On Thu, Sep 16, 2021 at 1:22 PM Peter Zijlstra <peterz@...radead.org> wrote:
>
> On Thu, Sep 16, 2021 at 12:10:25AM -0400, Gabriel Krisman Bertazi wrote:
>
> > I find this weird.  I'm not even juts talking about compat, but even on
> > native 32-bit. But also, 32 applications on 64, which is a big use
> > case for games.
>
> Seriously, people still make 32bit applications today? And for legacy
> games, I would think the speed increase of modern CPUs would far offset
> this little inefficiency.

There are 32-bit Windows games apparently, because it's easier to build it
that way than having both 32-bit and 64-bit versions.
There may be native 32-bit games built for Linux from the same sources when
that is not written portably, not sure if that's a thing.

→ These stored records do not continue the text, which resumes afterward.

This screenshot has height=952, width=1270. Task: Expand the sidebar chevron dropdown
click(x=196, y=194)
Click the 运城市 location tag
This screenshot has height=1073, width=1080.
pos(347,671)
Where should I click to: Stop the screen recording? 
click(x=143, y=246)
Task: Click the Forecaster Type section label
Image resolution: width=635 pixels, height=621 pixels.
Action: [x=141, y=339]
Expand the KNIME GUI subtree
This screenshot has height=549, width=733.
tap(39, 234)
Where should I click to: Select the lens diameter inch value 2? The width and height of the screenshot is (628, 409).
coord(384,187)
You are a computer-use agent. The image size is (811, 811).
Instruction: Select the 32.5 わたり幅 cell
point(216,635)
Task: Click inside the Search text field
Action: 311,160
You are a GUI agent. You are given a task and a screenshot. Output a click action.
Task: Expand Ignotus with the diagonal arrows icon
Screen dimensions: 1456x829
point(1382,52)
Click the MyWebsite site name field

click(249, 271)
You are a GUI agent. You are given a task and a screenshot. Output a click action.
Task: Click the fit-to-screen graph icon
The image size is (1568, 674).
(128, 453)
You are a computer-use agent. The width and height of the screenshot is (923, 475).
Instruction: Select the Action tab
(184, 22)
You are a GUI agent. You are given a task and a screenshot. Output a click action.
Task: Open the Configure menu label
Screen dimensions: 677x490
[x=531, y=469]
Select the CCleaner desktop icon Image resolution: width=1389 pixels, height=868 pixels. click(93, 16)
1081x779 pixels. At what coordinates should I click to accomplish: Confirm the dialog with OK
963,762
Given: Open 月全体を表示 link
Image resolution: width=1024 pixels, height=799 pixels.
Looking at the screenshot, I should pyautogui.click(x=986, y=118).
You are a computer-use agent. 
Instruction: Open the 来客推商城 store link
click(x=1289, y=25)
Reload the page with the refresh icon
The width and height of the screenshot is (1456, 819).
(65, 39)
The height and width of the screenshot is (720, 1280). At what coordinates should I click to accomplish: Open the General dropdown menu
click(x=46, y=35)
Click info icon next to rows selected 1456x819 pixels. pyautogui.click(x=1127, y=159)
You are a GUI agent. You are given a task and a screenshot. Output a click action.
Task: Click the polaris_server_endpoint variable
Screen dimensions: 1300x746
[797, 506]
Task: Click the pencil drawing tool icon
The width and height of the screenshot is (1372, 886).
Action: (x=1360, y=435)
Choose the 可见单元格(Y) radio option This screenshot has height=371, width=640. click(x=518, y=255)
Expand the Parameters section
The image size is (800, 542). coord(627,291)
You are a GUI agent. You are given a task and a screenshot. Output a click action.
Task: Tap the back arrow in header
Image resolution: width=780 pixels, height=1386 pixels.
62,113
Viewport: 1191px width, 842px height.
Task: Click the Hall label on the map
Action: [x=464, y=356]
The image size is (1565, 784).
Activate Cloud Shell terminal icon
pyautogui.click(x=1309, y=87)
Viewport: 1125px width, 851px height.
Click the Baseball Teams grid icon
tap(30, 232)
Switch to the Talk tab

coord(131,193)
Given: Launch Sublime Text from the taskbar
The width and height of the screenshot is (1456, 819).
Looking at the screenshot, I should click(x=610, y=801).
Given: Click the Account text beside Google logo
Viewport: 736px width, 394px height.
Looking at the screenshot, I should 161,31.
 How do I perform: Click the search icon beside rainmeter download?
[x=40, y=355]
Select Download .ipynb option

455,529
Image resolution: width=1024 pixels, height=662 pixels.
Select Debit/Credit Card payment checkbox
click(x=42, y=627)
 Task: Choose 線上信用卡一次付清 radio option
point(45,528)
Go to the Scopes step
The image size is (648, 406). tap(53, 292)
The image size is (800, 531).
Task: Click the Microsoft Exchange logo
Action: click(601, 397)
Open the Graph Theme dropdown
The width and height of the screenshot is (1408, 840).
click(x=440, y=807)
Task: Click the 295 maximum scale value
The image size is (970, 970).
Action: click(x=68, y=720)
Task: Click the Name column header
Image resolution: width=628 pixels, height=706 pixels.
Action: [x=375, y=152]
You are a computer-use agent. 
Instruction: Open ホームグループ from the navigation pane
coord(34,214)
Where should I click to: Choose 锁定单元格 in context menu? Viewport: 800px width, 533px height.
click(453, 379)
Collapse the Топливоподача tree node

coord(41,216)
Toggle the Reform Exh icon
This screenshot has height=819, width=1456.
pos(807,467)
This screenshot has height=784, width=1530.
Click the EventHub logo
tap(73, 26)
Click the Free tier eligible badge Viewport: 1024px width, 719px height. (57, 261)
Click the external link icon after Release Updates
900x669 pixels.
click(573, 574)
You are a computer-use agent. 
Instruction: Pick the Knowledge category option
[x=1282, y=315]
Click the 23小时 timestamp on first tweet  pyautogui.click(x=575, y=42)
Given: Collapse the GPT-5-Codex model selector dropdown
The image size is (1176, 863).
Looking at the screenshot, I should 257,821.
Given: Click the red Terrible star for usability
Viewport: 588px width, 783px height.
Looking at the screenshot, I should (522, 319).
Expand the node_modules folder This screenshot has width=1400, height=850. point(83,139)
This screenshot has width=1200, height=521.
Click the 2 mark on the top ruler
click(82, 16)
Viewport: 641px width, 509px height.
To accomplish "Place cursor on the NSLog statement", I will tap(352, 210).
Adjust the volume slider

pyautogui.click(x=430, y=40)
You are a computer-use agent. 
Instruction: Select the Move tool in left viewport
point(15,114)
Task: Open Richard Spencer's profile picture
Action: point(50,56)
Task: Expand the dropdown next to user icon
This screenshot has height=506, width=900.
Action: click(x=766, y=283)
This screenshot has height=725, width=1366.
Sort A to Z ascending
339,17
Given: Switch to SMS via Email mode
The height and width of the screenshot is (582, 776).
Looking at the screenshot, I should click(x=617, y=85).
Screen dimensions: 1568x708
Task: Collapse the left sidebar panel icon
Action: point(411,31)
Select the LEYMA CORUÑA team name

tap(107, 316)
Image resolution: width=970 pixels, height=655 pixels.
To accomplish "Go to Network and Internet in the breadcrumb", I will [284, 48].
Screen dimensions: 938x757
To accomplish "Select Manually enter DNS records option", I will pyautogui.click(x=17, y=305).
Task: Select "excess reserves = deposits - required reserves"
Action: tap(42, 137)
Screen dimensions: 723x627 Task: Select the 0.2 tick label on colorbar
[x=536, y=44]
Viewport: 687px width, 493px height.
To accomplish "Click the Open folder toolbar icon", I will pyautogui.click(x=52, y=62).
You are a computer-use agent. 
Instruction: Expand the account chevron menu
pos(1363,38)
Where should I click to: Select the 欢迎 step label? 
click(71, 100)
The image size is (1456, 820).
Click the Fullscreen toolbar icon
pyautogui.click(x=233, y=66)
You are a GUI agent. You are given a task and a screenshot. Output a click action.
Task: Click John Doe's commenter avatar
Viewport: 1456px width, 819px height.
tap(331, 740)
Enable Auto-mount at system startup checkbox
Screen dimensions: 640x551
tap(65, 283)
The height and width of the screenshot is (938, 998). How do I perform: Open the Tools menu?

One important reason to use compat mode is for cost savings when you can
ship an embedded system with slightly less RAM by running 32-bit user space
on it. We even still see people running 32-bit kernels on Arm boxes that have
entry-level 64-bit chips, though I hope that those will migrate the
kernel to arm64
even when they ship 32-bit user space.

Similar logic applies to cloud instances or containers. Running a 32-bit
Alpine Linux in a container means you can often go to a lower memory
instance on the host compared to a full 64-bit distro.